I only skip the sunrise of Also Sprach Zarathustra, probably the most overplayed and banalized of all. Curiously I find that the sunrise in his brother Eine Alpensinfonie induces in me a sort of ambivalent nervous laughter.


----------



## Weston (Jul 11, 2008)

GioCar said:


> Into the whole symphony, I'd say...


Exactly. The opening theme is most definitely in every movement of Beethoven's 5th.



BPS said:


> I can think of three well-known works where the start is so famous and overplayed it might
> 
> act as a barrier to the rest of the piece. But once you get past the opening, there is a wealth of lovely
> 
> ...


Well, I for one knew exactly what you were getting at. It just doesn't happen for me with these particular pieces, fortunately.

In Zarathustra I have the opposite reaction and often think the remainder of the work is horribly 
anticlimactic compared to that famous opening. But I don't get where people have trouble connecting them. The three note opening fanfare is woven throughout this work too. It's just wonderfully fragmented. I wish Strauss' muse had tapped him on the shoulder and suggested "Hey! This makes a good ending, not a beginning."

Where it does happen to me is with Beethoven, but not his 5th Symphony. I have a little trouble with the opening of Beethoven's "Emperor" Concerto. What a pretentious swaggering pile of chords and gaudy arpeggios! But then the music gets utterly fantastic after Elvis takes off his cape as it were.

But what often happens to me in a similar vein is having trouble with an entire composer's output based on overused pieces. I think Eine kleine Nachtmusik, the Sonata Semplice No 16 in C and the Alla Turca Rondo for too many years reminded me of mustard and pretense. Only in my encroaching old age have I been able to start appreciating Mozart - some of it.


----------



## PetrB (Feb 28, 2012)

I suppose there might be a few of the very most naive who first hear these extracts, then buy a CD say, of the Strauss piece, and are then surprised the disc is not filled with one short track after the other of Television commercial length bits of music ???

I don't really think those who are that naive must be of a kind in any great number. It is sometimes a little surprising to some that that cool bit they liked is part of a twenty minute piece in sections or movements, but is that really any sort of 'barrier' to a listener's investigating the entire work? Maybe, but then, they are not then ready, no? If not, they are ready. 

I wonder why the OP then, is much of a topic


----------



## bigshot (Nov 22, 2011)

arcaneholocaust said:


> I don't think BPS is referring to overplaying on the listener's part as much as the little bits of music you can only avoid if you never turn on a television.


That doesn't matter to me, because after the little bit in the commercial is over, I'm playing the rest of it back in my head.


----------



## brianvds (May 1, 2013)

Rachmaninov's second piano concerto, perhaps? And then, with his Paganini rhapsody, everyone just sits around waiting for the 18th variation.


----------



## PetrB (Feb 28, 2012)

GioCar said:


> Sorry, where is the wealth of lovely music in Orff's work?

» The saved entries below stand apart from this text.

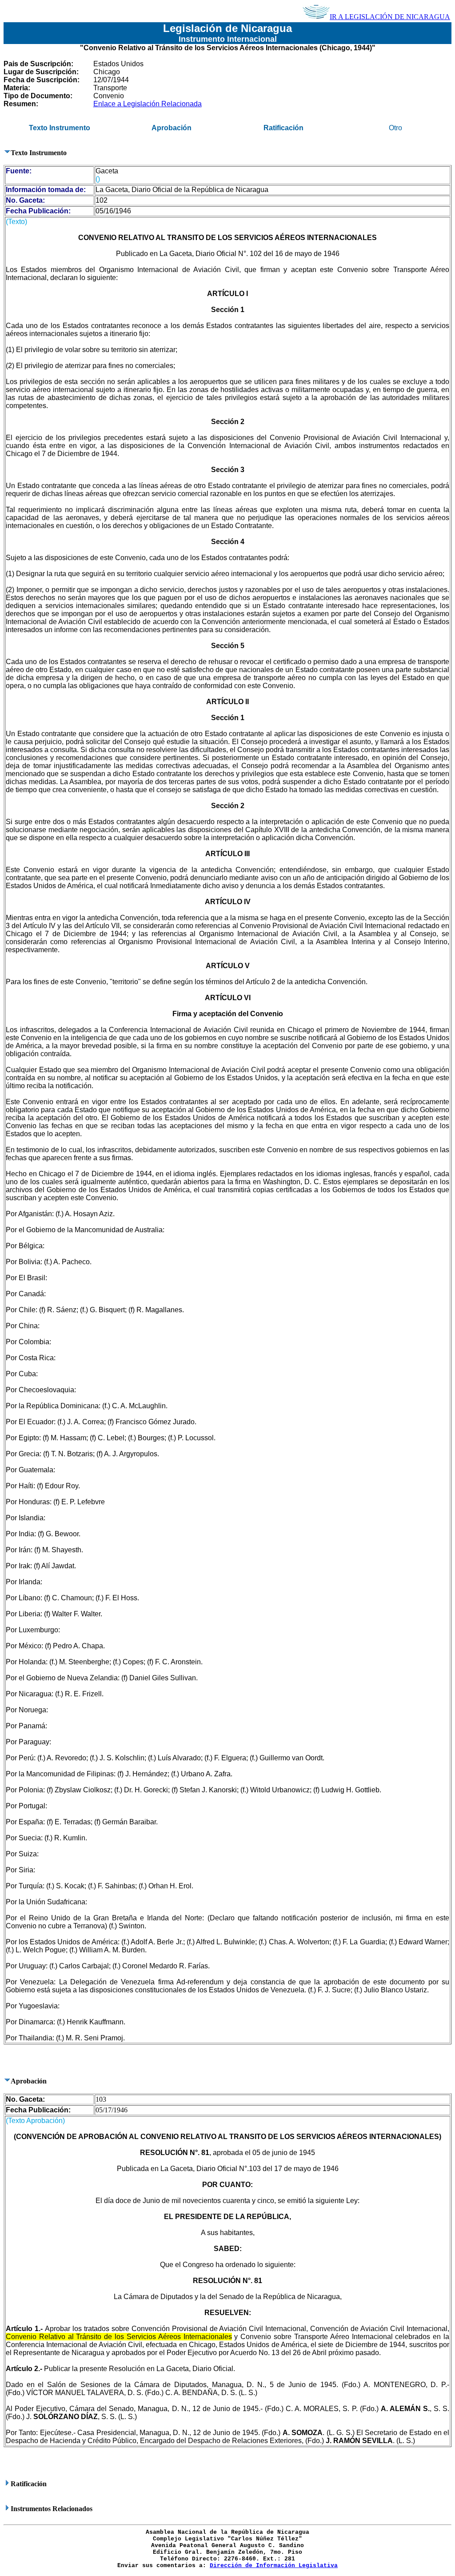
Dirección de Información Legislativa (274, 2565)
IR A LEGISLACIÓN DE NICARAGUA (390, 16)
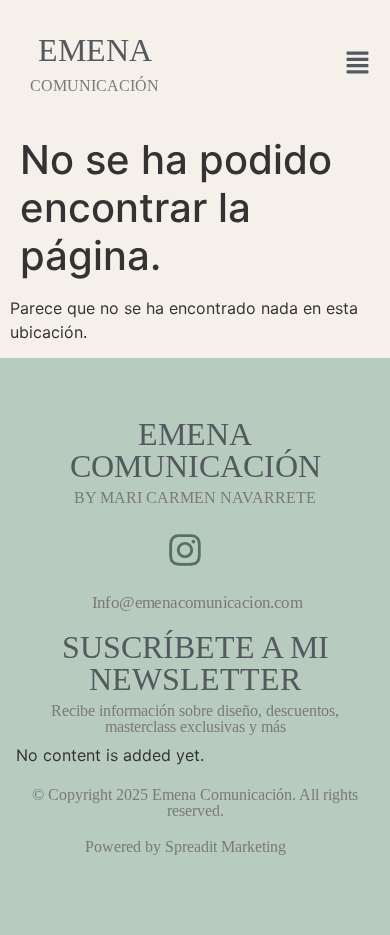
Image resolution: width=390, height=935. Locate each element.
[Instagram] (185, 550)
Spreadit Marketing (225, 846)
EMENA (95, 50)
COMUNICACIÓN (94, 85)
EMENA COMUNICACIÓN (195, 450)
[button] (358, 63)
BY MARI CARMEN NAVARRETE (195, 497)
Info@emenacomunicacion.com (197, 602)
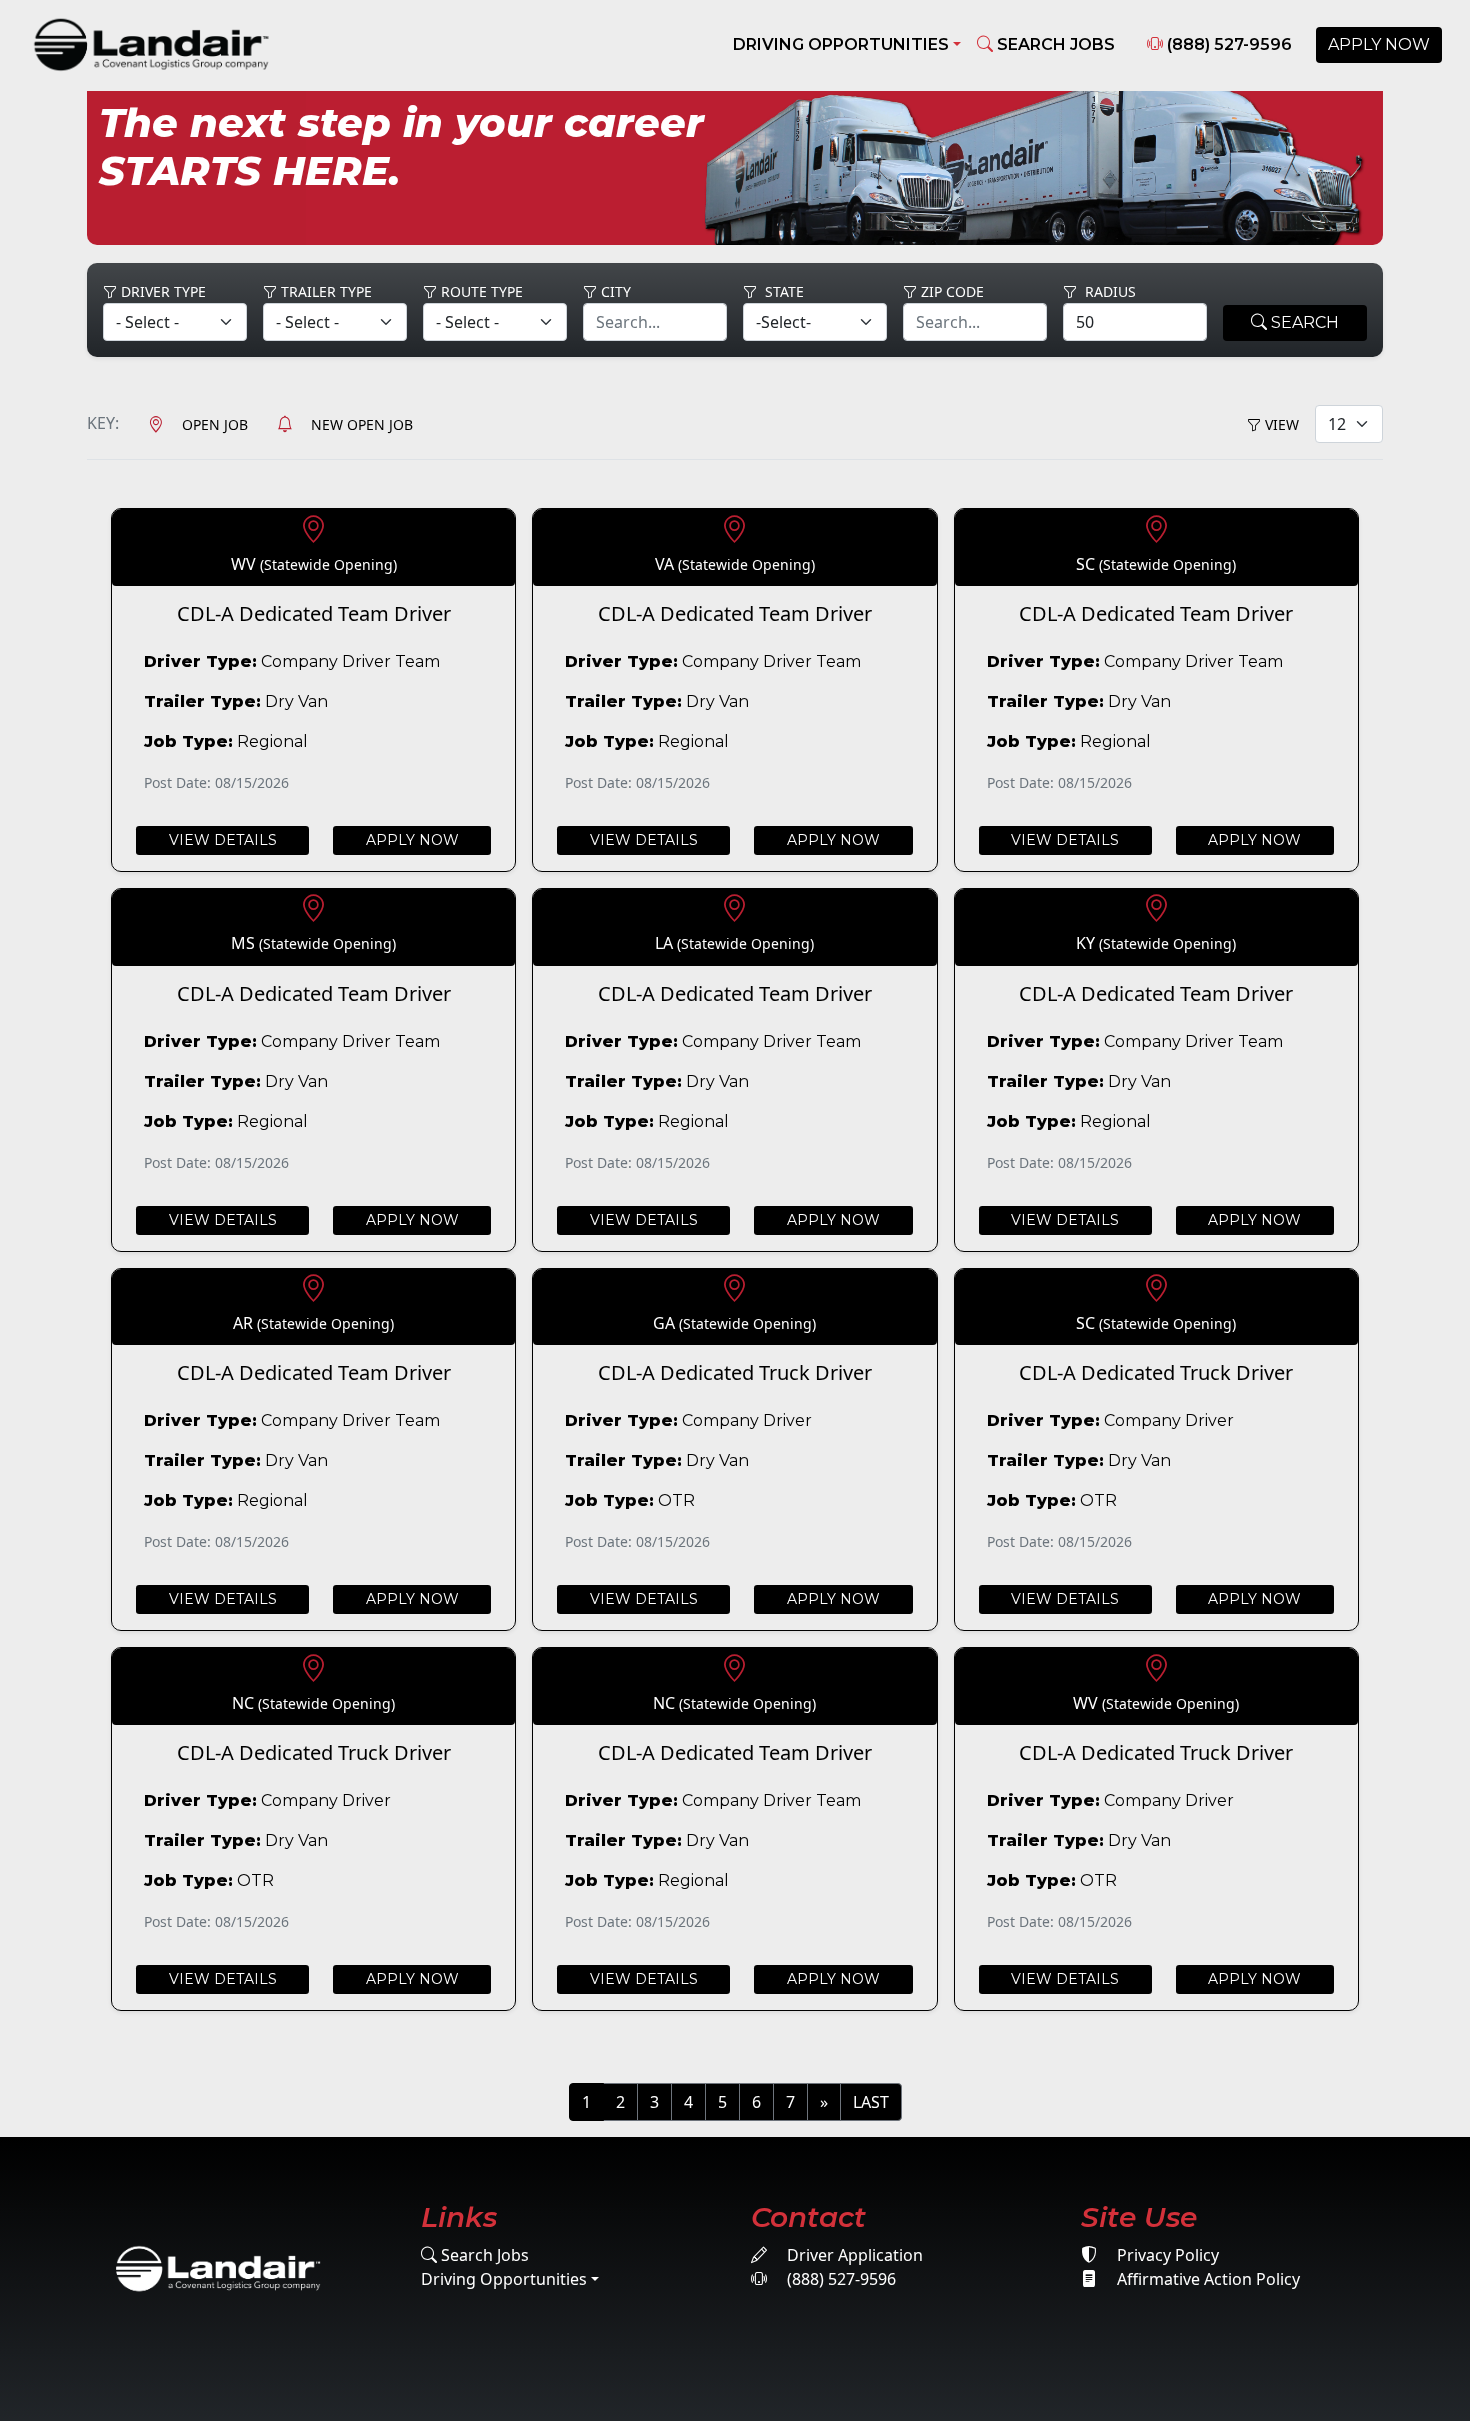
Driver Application (853, 2255)
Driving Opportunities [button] (841, 44)
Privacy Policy (1166, 2255)
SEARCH (1303, 322)
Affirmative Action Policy (1206, 2279)
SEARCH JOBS (1054, 44)
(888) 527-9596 (1227, 44)
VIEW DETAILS (223, 840)
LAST (871, 2102)
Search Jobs (483, 2255)
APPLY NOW (1379, 44)
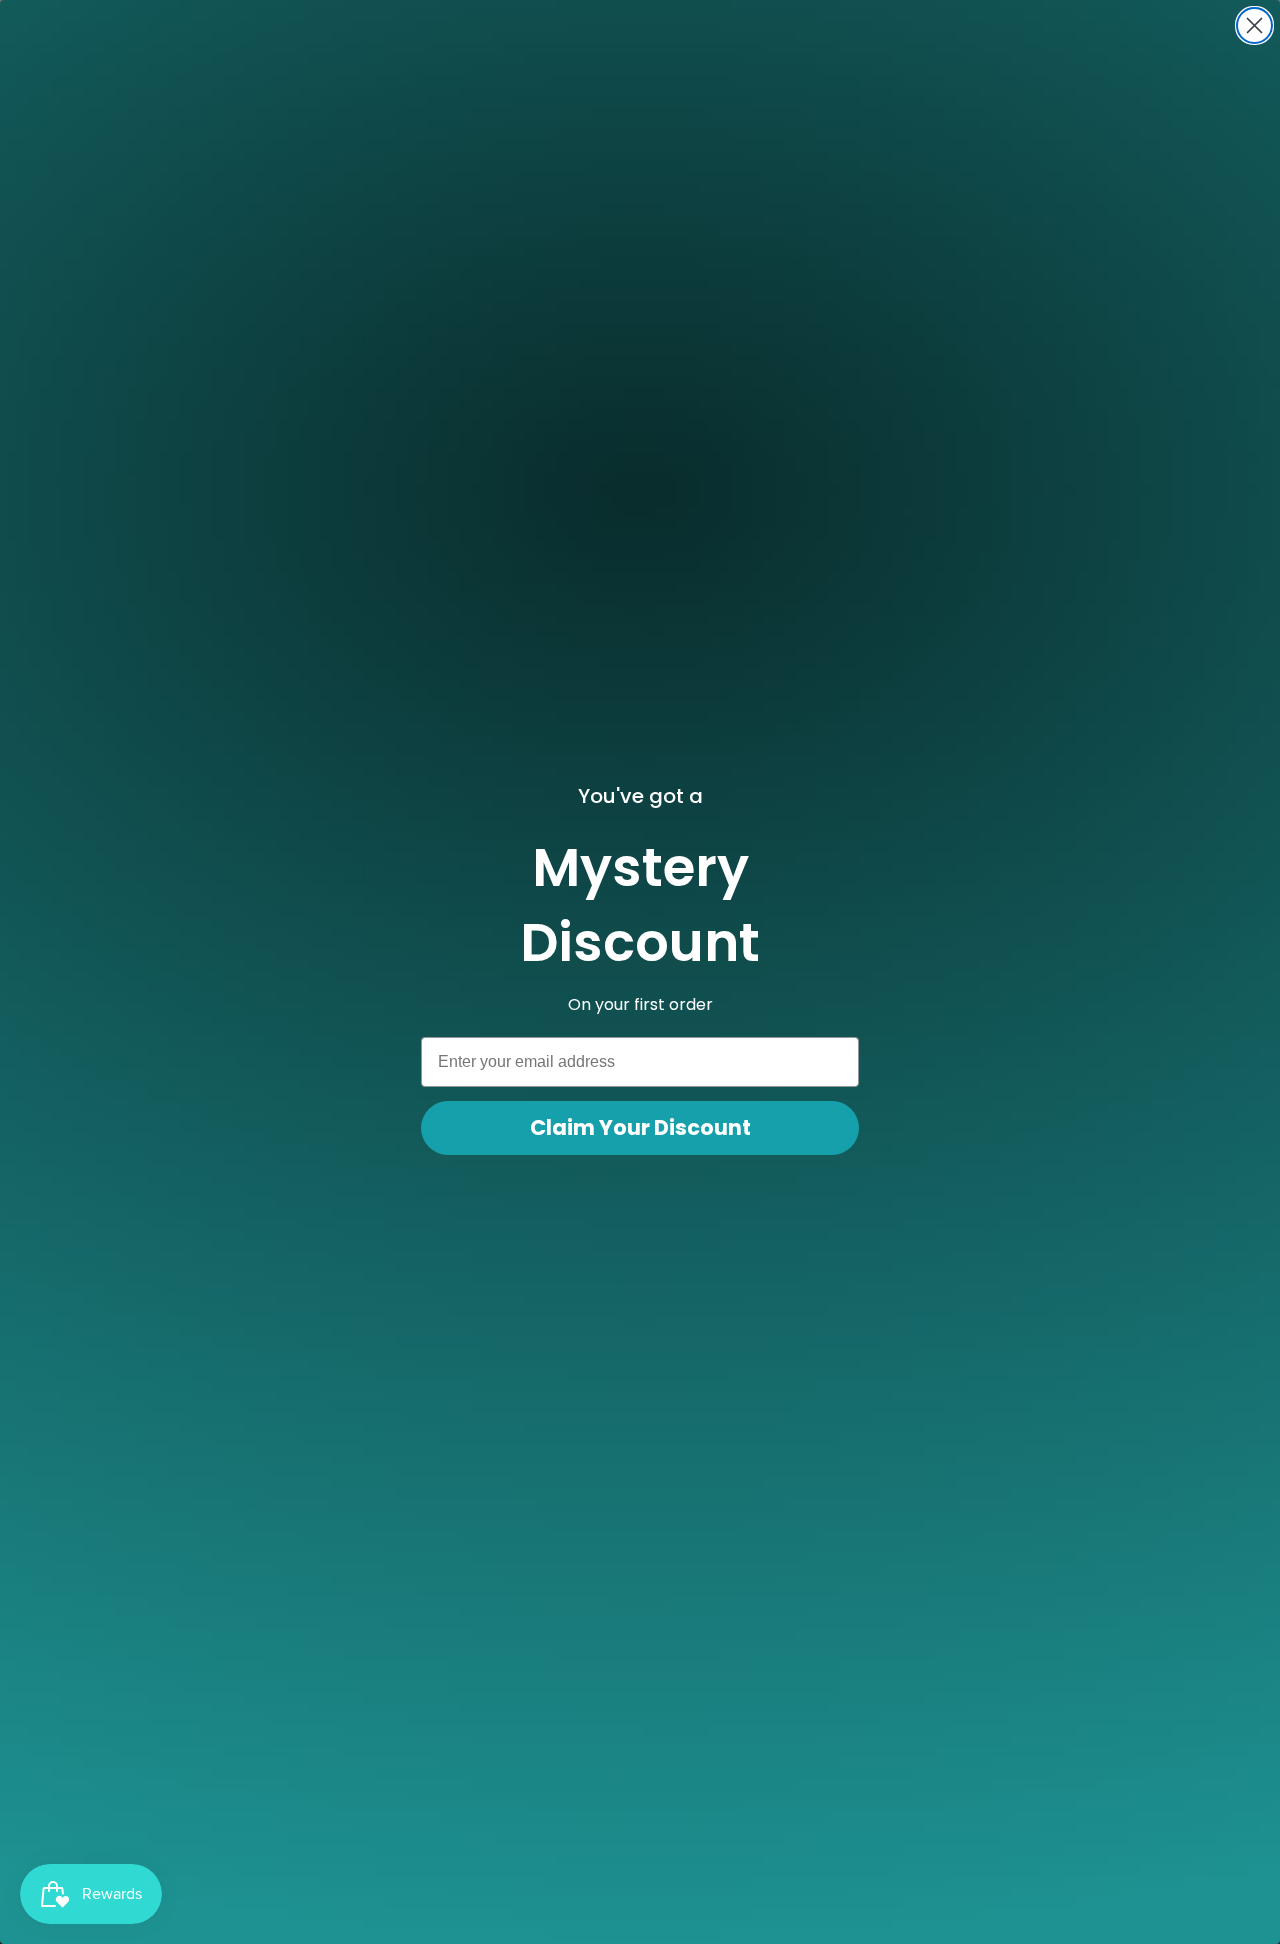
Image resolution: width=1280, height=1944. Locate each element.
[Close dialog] (1254, 25)
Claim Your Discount (640, 1127)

Well, in Carmina Burana, anyway, after the introductory _O Fortuna_ it is one hit tune after another all the way through its remaining 24 segments! -- those are simple, folk or folk-ish, if you will, but they are hit tune after hit tune at least as much as Verdi's La Traviata is hit tune after hit tune.

For the rest of Orff, I have found little of interest or charm


----------